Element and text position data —
....

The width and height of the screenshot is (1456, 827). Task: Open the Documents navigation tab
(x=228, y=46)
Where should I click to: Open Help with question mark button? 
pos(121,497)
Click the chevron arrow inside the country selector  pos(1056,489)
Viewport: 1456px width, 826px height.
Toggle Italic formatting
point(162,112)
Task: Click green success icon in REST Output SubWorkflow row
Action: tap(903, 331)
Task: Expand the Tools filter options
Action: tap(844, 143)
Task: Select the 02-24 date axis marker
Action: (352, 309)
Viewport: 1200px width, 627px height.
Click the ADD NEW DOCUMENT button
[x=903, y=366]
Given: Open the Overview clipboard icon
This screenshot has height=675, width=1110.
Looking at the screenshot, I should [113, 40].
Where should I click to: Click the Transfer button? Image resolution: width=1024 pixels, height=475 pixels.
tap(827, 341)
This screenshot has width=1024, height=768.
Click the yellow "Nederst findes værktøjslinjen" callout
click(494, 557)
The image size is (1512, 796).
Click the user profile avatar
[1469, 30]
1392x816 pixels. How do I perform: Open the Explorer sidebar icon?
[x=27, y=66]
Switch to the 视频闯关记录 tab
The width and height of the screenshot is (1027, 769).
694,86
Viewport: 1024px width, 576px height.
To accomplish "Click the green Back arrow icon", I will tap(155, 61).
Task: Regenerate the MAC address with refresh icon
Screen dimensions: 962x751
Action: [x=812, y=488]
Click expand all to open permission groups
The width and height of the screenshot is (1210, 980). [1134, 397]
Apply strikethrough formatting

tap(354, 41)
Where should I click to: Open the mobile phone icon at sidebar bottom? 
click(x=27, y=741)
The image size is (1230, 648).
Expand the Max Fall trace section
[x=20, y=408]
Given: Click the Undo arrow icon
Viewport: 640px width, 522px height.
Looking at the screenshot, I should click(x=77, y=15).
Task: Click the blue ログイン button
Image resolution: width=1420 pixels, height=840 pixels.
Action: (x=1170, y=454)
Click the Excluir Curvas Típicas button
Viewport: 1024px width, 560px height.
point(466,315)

....

GOAL OF THE EXERCISE — Present the lines above as a Markdown table with two columns, Row and Text, putting a row number in the first column and each line in the second. Leave out the blank lines.

FINISHED ANSWER —
| Row | Text |
|---|---|
| 1 | The width and height of the screenshot is (1456, 827). Task: Open the Documents navigation tab |
| 2 | (x=228, y=46) |
| 3 | Where should I click to: Open Help with question mark button?  |
| 4 | pos(121,497) |
| 5 | Click the chevron arrow inside the country selector  pos(1056,489) |
| 6 | Viewport: 1456px width, 826px height. |
| 7 | Toggle Italic formatting |
| 8 | point(162,112) |
| 9 | Task: Click green success icon in REST Output SubWorkflow row |
| 10 | Action: tap(903, 331) |
| 11 | Task: Expand the Tools filter options |
| 12 | Action: tap(844, 143) |
| 13 | Task: Select the 02-24 date axis marker |
| 14 | Action: (352, 309) |
| 15 | Viewport: 1200px width, 627px height. |
| 16 | Click the ADD NEW DOCUMENT button |
| 17 | [x=903, y=366] |
| 18 | Given: Open the Overview clipboard icon |
| 19 | This screenshot has height=675, width=1110. |
| 20 | Looking at the screenshot, I should [113, 40]. |
| 21 | Where should I click to: Click the Transfer button? Image resolution: width=1024 pixels, height=475 pixels. |
| 22 | tap(827, 341) |
| 23 | This screenshot has width=1024, height=768. |
| 24 | Click the yellow "Nederst findes værktøjslinjen" callout |
| 25 | click(494, 557) |
| 26 | The image size is (1512, 796). |
| 27 | Click the user profile avatar |
| 28 | [1469, 30] |
| 29 | 1392x816 pixels. How do I perform: Open the Explorer sidebar icon? |
| 30 | [x=27, y=66] |
| 31 | Switch to the 视频闯关记录 tab |
| 32 | The width and height of the screenshot is (1027, 769). |
| 33 | 694,86 |
| 34 | Viewport: 1024px width, 576px height. |
| 35 | To accomplish "Click the green Back arrow icon", I will tap(155, 61). |
| 36 | Task: Regenerate the MAC address with refresh icon |
| 37 | Screen dimensions: 962x751 |
| 38 | Action: [x=812, y=488] |
| 39 | Click expand all to open permission groups |
| 40 | The width and height of the screenshot is (1210, 980). [1134, 397] |
| 41 | Apply strikethrough formatting |
| 42 | tap(354, 41) |
| 43 | Where should I click to: Open the mobile phone icon at sidebar bottom?  |
| 44 | click(x=27, y=741) |
| 45 | The image size is (1230, 648). |
| 46 | Expand the Max Fall trace section |
| 47 | [x=20, y=408] |
| 48 | Given: Click the Undo arrow icon |
| 49 | Viewport: 640px width, 522px height. |
| 50 | Looking at the screenshot, I should click(x=77, y=15). |
| 51 | Task: Click the blue ログイン button |
| 52 | Image resolution: width=1420 pixels, height=840 pixels. |
| 53 | Action: (x=1170, y=454) |
| 54 | Click the Excluir Curvas Típicas button |
| 55 | Viewport: 1024px width, 560px height. |
| 56 | point(466,315) |